En Suède, une nouvelle loi donne tout simplement le droit, pour l’Etat, de surveiller sans mandat judiciaire toute information qui circule sur Internet ou sur les téléphones cellulaires. Du numéro d’identification de l’ordinateur jusqu’au contenu des données, tout sera filtré et pourra, le cas échéant, être stocké dans de gigantesques bases de données. Des milliers de suédois sont mobilisés contre cette loi qu’ils ont baptisée « Lex Orwell ».

Grande-Bretagne : Une clé USB égarée…

Cet Etat est devenu le champion des données personnelles perdues … Une analyse portant sur la période avril 2007/ avril 2008 concluait que plus de quatre millions de personnes seraient affectées par ces pertes imputables aux pouvoirs publics. Parions que ces données ne sont pas perdues … pour tout le monde !
La petite dernière : La PA Consulting, une entreprise travaillant pour le ministère britannique de l’Intérieur a égaré une clé USB contenant des informations personnelles (nom, adresse, date de naissance, dans certains cas la date de sortie, …) concernant des milliers de récidivistes et les 84 000 personnes détenues en Angleterre et au Pays de Galles. Notons que cette entreprise a été retenue par le ministère britannique de l’Intérieur pour le conseiller sur son ambitieux projet de carte nationale d’identité et sur l’élargissement de l’actuelle base de données ADN, qui est déjà la première au monde rapportée à la population.
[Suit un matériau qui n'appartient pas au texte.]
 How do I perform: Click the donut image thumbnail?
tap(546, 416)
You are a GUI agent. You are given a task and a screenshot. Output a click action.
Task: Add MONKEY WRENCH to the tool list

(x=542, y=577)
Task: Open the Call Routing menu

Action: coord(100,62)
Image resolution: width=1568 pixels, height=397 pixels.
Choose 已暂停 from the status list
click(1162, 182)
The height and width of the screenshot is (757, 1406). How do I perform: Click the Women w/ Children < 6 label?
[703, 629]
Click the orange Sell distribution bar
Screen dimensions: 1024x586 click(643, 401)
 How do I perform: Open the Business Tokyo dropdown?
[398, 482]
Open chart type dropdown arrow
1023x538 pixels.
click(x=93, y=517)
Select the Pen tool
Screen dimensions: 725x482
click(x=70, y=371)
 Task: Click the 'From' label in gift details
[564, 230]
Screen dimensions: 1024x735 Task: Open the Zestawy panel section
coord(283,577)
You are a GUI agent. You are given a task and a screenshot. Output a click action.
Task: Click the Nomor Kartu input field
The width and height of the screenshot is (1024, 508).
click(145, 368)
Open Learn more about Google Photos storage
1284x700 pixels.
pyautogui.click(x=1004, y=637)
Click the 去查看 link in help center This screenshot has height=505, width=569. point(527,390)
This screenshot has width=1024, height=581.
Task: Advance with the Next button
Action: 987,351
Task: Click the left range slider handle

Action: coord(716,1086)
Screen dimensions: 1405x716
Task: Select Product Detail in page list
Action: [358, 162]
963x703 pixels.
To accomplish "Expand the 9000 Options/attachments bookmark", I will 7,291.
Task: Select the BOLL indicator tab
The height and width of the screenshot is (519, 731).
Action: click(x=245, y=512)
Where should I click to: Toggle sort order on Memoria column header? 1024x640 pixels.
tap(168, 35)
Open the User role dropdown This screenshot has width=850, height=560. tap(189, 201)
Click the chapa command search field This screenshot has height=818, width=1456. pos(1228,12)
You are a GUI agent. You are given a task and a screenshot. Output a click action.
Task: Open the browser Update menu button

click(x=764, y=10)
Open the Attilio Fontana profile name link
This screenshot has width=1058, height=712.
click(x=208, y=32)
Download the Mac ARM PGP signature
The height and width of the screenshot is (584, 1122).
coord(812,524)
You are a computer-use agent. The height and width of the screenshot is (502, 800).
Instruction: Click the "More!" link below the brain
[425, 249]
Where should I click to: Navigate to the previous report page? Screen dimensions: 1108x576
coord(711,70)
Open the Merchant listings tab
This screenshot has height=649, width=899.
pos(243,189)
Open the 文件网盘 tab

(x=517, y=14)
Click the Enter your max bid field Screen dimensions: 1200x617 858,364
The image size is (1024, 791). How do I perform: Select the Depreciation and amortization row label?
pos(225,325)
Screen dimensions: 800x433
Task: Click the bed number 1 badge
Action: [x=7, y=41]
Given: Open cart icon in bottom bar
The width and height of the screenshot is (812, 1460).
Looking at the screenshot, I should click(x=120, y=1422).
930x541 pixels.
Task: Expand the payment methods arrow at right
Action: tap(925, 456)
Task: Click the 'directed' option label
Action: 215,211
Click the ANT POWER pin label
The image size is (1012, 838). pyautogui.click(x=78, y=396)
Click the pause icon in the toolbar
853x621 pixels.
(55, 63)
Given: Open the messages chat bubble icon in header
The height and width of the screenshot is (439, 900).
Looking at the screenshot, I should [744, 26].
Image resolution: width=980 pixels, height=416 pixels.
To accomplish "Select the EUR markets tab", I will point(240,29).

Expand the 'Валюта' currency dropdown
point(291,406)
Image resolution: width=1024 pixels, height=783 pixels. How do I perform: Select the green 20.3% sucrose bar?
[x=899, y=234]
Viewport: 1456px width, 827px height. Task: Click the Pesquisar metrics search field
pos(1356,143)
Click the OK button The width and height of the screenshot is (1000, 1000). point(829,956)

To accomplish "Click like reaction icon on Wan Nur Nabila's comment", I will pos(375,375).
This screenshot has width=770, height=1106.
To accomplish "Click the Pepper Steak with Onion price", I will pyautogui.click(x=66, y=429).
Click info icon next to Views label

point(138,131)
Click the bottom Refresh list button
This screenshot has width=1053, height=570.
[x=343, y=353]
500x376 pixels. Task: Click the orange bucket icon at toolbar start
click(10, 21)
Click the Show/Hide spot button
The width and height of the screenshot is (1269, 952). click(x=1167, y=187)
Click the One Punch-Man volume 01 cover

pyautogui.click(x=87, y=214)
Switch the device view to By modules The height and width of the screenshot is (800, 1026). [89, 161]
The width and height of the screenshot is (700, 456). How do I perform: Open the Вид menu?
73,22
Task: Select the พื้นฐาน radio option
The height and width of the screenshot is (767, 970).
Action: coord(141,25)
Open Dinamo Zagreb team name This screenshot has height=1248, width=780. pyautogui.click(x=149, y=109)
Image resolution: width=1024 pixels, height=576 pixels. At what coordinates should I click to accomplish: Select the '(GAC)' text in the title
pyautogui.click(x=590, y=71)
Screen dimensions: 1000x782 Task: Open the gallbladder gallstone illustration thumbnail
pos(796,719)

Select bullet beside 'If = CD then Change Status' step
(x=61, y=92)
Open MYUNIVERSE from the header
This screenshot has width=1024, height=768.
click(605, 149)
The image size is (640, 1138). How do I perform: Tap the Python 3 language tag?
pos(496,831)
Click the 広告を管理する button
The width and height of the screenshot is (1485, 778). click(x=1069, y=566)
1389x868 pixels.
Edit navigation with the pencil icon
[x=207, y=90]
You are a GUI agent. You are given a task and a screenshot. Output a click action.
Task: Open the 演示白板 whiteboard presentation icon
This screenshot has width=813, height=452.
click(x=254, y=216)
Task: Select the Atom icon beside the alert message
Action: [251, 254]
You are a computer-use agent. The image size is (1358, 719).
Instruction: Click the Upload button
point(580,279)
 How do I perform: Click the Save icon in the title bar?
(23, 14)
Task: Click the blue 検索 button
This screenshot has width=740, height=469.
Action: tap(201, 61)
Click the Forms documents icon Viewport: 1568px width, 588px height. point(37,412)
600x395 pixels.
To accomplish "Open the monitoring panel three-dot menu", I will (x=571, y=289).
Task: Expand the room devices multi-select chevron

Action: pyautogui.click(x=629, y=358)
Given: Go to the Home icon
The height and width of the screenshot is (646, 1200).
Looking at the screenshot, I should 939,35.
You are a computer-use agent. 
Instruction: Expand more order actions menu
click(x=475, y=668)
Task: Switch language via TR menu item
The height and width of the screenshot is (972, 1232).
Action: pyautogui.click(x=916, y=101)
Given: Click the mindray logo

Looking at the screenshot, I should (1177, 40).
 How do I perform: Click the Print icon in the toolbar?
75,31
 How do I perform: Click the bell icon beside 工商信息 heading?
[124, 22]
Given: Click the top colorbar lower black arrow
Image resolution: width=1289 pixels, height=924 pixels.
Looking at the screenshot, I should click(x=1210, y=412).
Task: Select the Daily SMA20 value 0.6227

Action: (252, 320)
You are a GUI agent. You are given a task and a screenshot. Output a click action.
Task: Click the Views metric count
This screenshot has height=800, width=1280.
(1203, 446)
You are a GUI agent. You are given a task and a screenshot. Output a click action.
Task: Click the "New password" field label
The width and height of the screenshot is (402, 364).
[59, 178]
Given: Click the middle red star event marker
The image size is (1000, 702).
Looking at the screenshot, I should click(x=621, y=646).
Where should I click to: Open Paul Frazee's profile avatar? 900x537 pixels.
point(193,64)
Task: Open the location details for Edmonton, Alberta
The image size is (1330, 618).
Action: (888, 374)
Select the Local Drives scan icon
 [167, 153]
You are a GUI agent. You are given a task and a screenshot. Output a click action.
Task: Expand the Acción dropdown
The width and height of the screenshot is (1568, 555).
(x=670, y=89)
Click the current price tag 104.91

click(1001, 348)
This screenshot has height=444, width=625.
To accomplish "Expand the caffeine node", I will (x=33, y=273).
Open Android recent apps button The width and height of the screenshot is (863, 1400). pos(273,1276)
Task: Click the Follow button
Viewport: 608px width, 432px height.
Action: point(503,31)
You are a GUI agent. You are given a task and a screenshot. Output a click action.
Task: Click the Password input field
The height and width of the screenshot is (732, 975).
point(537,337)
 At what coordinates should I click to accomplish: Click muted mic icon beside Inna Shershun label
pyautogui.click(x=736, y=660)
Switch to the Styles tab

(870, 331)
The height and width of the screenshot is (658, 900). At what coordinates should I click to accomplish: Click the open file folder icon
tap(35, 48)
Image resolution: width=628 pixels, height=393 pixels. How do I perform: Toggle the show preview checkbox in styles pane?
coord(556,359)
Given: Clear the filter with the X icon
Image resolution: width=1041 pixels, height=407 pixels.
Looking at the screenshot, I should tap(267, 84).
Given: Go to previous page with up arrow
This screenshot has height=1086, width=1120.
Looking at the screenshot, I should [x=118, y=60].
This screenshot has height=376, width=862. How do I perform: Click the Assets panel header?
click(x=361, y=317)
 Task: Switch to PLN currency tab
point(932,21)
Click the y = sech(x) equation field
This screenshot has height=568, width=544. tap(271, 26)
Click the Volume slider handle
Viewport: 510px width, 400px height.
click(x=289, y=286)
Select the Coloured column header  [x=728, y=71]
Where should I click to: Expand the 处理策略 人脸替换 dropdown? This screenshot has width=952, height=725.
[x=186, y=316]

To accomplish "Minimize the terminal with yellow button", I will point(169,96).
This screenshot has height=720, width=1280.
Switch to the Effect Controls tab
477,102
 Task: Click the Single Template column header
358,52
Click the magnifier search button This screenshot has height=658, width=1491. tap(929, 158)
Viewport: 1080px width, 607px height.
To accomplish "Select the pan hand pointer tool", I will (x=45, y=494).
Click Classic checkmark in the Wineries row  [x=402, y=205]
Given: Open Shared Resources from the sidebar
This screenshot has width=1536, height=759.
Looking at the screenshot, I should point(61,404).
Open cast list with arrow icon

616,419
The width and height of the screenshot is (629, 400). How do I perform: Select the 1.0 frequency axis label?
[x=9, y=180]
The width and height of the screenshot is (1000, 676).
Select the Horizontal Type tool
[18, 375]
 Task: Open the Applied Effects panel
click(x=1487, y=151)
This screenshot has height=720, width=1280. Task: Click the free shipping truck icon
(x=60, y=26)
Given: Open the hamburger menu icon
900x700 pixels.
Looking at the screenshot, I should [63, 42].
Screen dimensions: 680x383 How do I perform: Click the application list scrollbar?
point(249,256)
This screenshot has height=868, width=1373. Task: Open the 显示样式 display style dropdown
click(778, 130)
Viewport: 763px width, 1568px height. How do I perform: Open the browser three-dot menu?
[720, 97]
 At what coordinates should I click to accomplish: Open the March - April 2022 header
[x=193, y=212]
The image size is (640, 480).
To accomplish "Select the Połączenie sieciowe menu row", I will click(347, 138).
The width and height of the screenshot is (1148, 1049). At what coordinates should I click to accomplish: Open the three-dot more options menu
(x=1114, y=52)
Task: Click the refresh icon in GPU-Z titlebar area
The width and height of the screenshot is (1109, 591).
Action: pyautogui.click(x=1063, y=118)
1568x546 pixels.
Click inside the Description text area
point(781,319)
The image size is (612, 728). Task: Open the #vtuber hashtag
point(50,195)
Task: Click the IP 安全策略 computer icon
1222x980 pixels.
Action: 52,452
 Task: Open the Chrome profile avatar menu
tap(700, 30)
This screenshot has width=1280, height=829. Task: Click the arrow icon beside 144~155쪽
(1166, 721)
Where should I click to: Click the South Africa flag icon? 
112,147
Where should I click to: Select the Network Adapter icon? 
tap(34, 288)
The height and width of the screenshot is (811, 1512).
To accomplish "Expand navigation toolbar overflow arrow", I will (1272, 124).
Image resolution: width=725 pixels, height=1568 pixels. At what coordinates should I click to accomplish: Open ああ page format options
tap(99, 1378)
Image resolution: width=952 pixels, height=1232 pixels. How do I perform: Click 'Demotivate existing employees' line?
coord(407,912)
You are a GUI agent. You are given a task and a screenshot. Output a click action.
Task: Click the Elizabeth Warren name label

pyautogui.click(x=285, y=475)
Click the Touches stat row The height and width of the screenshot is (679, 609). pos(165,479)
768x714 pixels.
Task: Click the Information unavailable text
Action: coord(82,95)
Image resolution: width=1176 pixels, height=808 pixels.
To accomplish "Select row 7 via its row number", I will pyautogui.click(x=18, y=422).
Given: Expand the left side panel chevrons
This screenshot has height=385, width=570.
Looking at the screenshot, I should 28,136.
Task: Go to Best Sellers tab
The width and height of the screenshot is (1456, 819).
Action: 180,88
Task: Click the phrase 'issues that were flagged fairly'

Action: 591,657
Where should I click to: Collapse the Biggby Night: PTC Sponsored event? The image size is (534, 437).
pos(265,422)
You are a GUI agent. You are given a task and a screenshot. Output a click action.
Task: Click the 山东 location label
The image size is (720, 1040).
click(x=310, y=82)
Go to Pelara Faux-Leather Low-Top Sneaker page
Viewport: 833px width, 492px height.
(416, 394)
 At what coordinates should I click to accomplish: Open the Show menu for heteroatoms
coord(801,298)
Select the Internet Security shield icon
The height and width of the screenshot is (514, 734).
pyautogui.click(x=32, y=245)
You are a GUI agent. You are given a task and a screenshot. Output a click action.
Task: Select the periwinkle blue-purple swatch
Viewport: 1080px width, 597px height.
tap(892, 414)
Le commissaire monnayait des informations provenant du STIC

Un commissaire de police, chef de la brigade des fraudes aux moyens de paiement de la police judiciaire de Paris (BFMP), a été mis en examen le 14 mars 2008 pour « violation du secret professionnel » et « corruption active et passive d’une personne dépositaire de l’autorité publique ». De janvier 2006 à juin 2007, le commissaire aurait perçu plus de 20 000 euro en monnayant à des tiers des informations puisées dans des fichiers de la police, en particulier ceux du STIC.

Mauvais payeurs signalés aux autorités de proximité

Un décret de 2005 (dont nous vous avions déjà parlé sous cette rubrique) prévoit qu’après trois semaines de retard d’un paiement de factures d’électricité, sans opposition formulée du consommateur, EDF informe le président du Conseil général et le maire de la commune de ce retard afin que le Fonds Solidarité Logement (FSL) puisse éventuellement intervenir. Ce dispositif est parfaitement appliqué sur tout le territoire français. Mais un nouveau décret du 13 août 2008 entrant en vigueur en décembre 2008 va le remplacer et étendre le dispositif « électricité » à 3 autres impayés potentiels , « gaz, eau, chaleur ». Il formule différemment les modalités de transmission en disant cette fois « aux services sociaux départementaux et aux services sociaux communaux ». A noter que les CCAS, lorsqu’ils existent, à part les rares exceptions des grandes villes, n’ont aucun travailleur social mais un administratif.